K964891 is an FDA 510(k) clearance for the ORBSHOT KERATOMETER. Classified as Topographer, Corneal, Ac-powered (product code MMQ), Class I - General Controls.

Submitted by Orbtek, Inc. (Salt Lake City, US). The FDA issued a Cleared decision on March 26, 1997 after a review of 110 days - within the typical 510(k) review window.

This device falls under the Ophthalmic FDA review panel, regulated under 21 CFR 886.1350 - the FDA ophthalmic device framework. The Traditional 510(k) pathway establishes clearance through substantial equivalence to a legally marketed predicate device, without requiring clinical trial data.

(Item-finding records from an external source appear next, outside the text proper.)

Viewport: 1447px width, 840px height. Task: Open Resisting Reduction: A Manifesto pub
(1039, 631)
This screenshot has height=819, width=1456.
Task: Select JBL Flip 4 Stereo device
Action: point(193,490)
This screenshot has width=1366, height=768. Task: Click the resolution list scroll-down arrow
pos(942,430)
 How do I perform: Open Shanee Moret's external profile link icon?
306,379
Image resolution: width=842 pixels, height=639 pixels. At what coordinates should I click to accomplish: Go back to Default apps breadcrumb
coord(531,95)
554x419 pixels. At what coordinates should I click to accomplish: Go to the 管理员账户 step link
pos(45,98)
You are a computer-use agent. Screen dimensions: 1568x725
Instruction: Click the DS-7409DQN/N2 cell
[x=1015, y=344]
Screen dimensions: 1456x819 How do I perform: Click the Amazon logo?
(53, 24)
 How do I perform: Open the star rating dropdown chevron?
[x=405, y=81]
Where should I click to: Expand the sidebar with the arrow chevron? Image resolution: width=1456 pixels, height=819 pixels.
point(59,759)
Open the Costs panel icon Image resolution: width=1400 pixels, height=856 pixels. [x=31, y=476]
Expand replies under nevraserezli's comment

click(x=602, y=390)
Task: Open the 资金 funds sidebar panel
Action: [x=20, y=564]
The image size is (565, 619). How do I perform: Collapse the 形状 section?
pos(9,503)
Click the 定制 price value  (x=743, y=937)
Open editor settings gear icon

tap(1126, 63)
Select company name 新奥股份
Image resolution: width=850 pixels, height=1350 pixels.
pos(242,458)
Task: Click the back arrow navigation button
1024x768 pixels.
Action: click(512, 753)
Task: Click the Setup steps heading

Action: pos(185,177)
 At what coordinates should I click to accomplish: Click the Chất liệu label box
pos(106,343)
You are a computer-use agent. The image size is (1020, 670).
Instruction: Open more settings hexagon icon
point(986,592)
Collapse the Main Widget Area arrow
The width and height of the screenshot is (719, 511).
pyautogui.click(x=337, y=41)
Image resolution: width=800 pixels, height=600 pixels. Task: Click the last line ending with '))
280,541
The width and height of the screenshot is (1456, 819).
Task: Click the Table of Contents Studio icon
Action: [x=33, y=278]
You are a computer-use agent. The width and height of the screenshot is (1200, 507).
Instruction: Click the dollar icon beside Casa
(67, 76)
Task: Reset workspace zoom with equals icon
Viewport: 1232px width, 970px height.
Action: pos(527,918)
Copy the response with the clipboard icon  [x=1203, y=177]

Device pattern: Standard predicate-based submission. Standard predicate reliance. This clearance follows a standard predicate-based equivalence path within the Ophthalmic review framework, consistent with the majority of Class II 510(k) submissions.

View all Orbtek, Inc. devices

Submission Details

510(k) Number K964891 FDA.gov
FDA Decision Cleared Substantially Equivalent - Traditional 510(k) (SESE)
Date Received December 06, 1996
Decision Date March 26, 1997
Days to Decision 110 days
Submission Type Traditional
Review Panel Ophthalmic (OP)
Summary Summary PDF
Third-party Review No - reviewed directly by FDA
Regulatory Context
Review time vs. panel average
At panel average
Panel avg: 110d · This submission: 110d
Pathway characteristics
Predicate-based equivalence.

Device Classification

Product Code MMQ Topographer, Corneal, Ac-powered
Device Class Class 1 - General Controls
CFR Regulation 21 CFR 886.1350
What this classification means

Class I devices are subject to general controls only and most are exempt from 510(k) premarket notification. They represent the lowest regulatory burden in the FDA device framework.